Supplied material =>
>>>>>

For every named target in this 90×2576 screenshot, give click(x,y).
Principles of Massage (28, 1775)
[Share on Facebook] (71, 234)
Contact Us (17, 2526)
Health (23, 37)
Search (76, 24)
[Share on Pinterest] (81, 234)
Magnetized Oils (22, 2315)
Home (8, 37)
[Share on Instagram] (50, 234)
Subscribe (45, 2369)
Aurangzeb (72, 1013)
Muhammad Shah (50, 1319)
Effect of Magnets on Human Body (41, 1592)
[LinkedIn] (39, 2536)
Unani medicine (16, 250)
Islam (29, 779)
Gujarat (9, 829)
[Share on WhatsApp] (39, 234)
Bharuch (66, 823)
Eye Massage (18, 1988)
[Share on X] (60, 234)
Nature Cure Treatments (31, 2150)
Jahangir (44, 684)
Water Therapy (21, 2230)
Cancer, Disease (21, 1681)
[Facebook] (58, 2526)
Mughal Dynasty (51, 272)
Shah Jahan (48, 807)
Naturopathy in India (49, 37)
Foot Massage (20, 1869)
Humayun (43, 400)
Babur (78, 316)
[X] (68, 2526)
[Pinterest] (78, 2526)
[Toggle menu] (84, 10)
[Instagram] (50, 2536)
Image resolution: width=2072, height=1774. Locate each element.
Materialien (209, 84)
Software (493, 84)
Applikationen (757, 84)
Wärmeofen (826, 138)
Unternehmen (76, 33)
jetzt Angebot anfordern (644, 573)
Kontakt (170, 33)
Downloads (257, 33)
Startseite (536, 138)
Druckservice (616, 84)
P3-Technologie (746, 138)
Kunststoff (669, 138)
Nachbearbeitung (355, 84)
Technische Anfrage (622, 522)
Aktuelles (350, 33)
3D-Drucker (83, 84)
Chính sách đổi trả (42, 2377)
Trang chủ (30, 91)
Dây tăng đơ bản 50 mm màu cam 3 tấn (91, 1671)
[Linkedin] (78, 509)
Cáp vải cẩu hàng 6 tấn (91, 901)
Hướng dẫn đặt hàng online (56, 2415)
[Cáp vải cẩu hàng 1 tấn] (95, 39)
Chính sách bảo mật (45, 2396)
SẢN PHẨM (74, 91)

<<<<<

Copy out each line of the data above, exactly, if it lies between the line holding "Gujarat (9, 829)" and the line holding "Unternehmen (76, 33)", inclusive; copy no other line.

Output below =>
Gujarat (9, 829)
[Share on WhatsApp] (39, 234)
Bharuch (66, 823)
Eye Massage (18, 1988)
[Share on X] (60, 234)
Nature Cure Treatments (31, 2150)
Jahangir (44, 684)
Water Therapy (21, 2230)
Cancer, Disease (21, 1681)
[Facebook] (58, 2526)
Mughal Dynasty (51, 272)
Shah Jahan (48, 807)
Naturopathy in India (49, 37)
Foot Massage (20, 1869)
Humayun (43, 400)
Babur (78, 316)
[X] (68, 2526)
[Pinterest] (78, 2526)
[Toggle menu] (84, 10)
[Instagram] (50, 2536)
Image resolution: width=2072, height=1774. Locate each element.
Materialien (209, 84)
Software (493, 84)
Applikationen (757, 84)
Wärmeofen (826, 138)
Unternehmen (76, 33)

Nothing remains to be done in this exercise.